Documented in orm_validate print.orisma_kappa

#' Manual validation assistant with Cohen's Kappa
#'
#' @description
#' `orm_validate()` supports methodological validation of ORISMA's automatic
#' risk extraction by presenting a random sample of classified records for
#' manual review. It then computes **Cohen's Kappa** to measure agreement
#' between automatic and manual classification.
#'
#' This addresses a key peer-review concern: distinguishing between
#' "category detected by dictionary" and "risk actually evaluated in study".
#'
#' The function saves a CSV file pre-filled with automatic classifications
#' that the researcher edits manually, then re-loads for Kappa computation.
#'
#' @param mx An `orisma_matrix` object from [orm_extract()].
#' @param n_sample Integer. Number of records to sample. Default `30`.
#' @param out_dir Character. Directory to save validation files.
#' @param validation_file Character or NULL. Path to a completed validation
#'   CSV (output of a previous `orm_validate()` call) for Kappa computation.
#'   If NULL, creates the file for manual review.
#' @param seed Integer. Random seed for reproducibility. Default `42`.
#' @param lang Character. `"en"` or `"es"`.
#' @param verbose Logical.
#'
#' @return If `validation_file` is NULL: invisibly returns the path to the
#'   validation CSV. If `validation_file` is provided: returns a data frame
#'   with Kappa statistics per category.
#'
#' @export
orm_validate <- function(mx,
                          n_sample        = 30L,
                          out_dir         = "orisma_validation",
                          validation_file = NULL,
                          seed            = 42L,
                          lang            = getOption("orisma.lang", "en"),
                          verbose         = getOption("orisma.verbose", TRUE)) {

  .check_lang(lang)
  if (!inherits(mx, "orisma_matrix")) {
    stop("'mx' must be an orisma_matrix object from orm_extract().", call. = FALSE)
  }

  if (!dir.exists(out_dir)) dir.create(out_dir, recursive = TRUE)

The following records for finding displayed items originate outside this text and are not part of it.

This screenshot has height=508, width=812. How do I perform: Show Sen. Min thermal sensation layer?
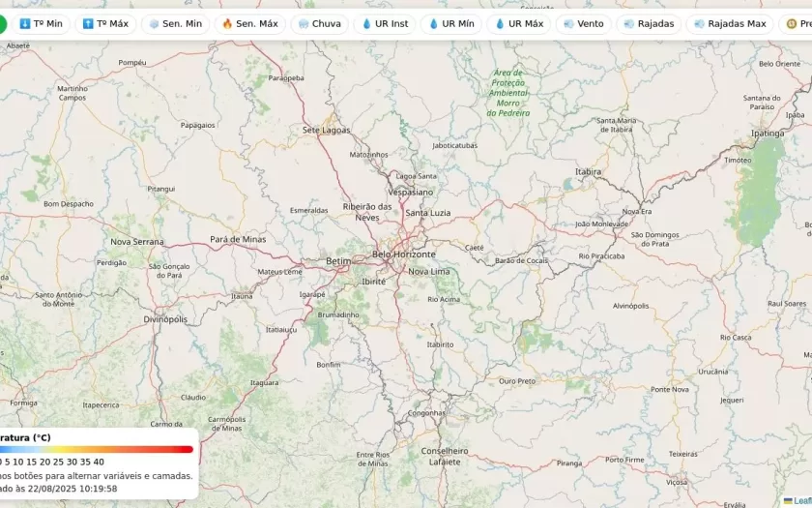pyautogui.click(x=175, y=24)
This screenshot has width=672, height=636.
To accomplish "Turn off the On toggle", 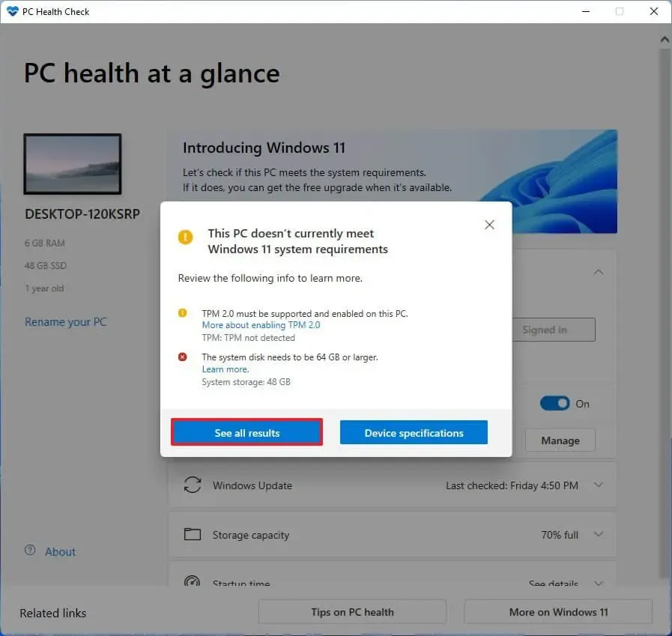I will coord(554,403).
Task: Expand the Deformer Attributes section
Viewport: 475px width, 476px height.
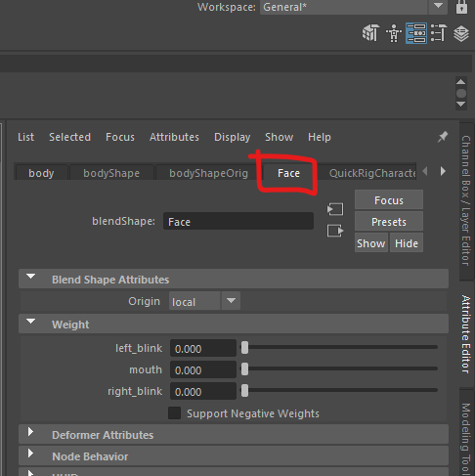Action: (x=30, y=432)
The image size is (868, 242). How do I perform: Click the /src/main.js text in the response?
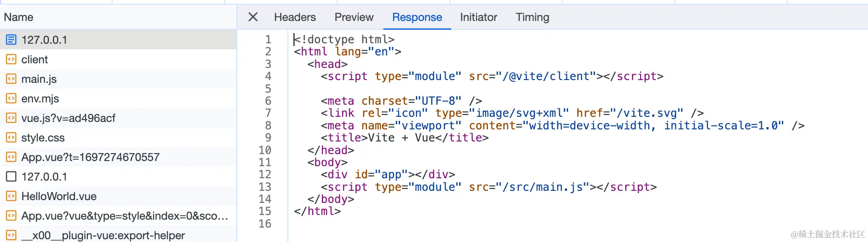pyautogui.click(x=542, y=187)

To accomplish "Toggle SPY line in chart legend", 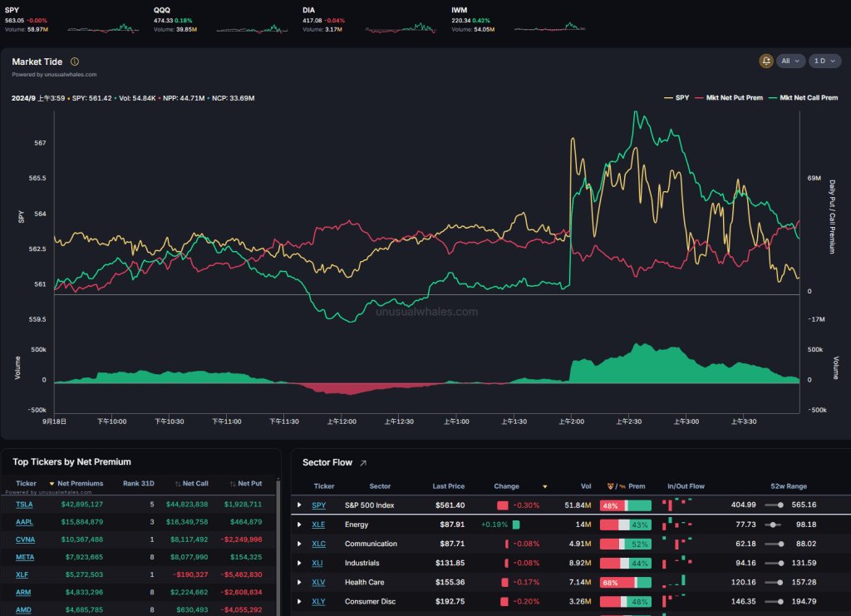I will click(676, 97).
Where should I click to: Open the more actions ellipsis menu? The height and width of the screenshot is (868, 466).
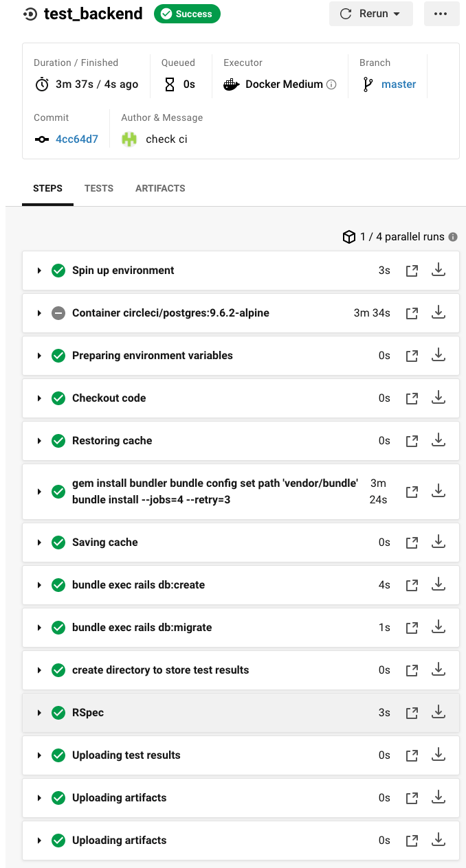441,14
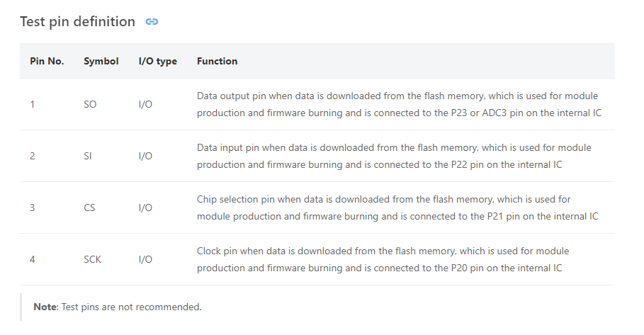Click the "Pin No." column header
The width and height of the screenshot is (644, 335).
click(47, 61)

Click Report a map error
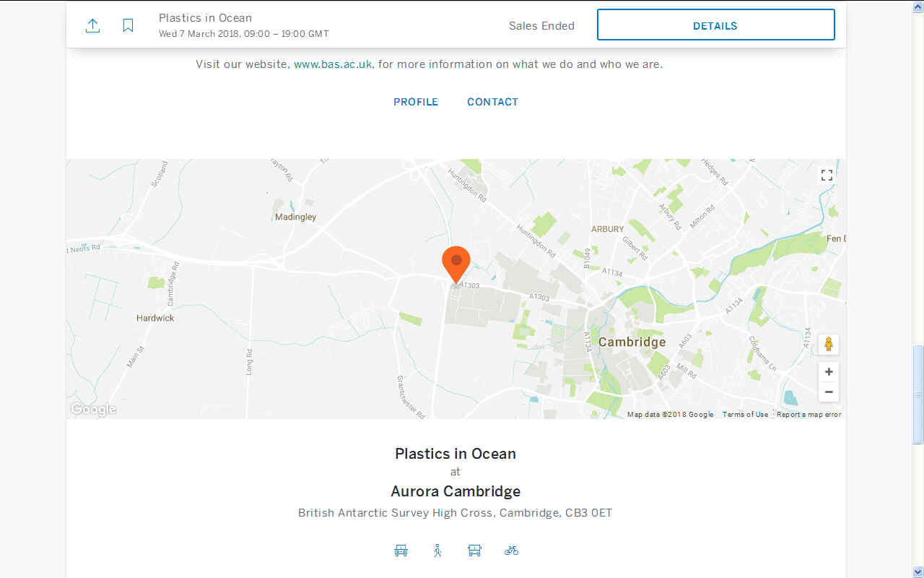[809, 415]
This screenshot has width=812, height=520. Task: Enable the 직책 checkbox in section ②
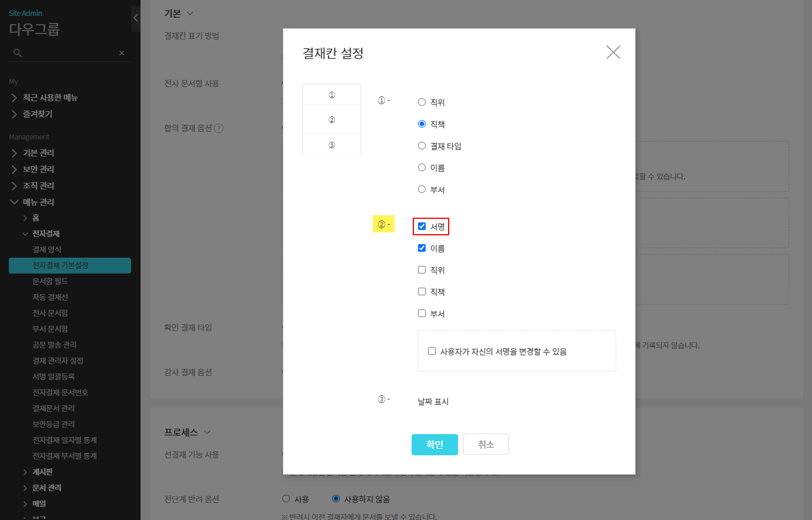point(422,292)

  # ── Mode 1: Create validation file ──────────────────────────────────────────
  if (is.null(validation_file)) {

    set.seed(seed)
    refs    <- mx$refs
    bin_mat <- mx$matrix
    n_total <- nrow(refs)
    n_samp  <- min(n_sample, n_total)

    # Sample records with at least one category detected (more informative)
    has_cat <- which(rowSums(bin_mat) > 0)
    no_cat  <- which(rowSums(bin_mat) == 0)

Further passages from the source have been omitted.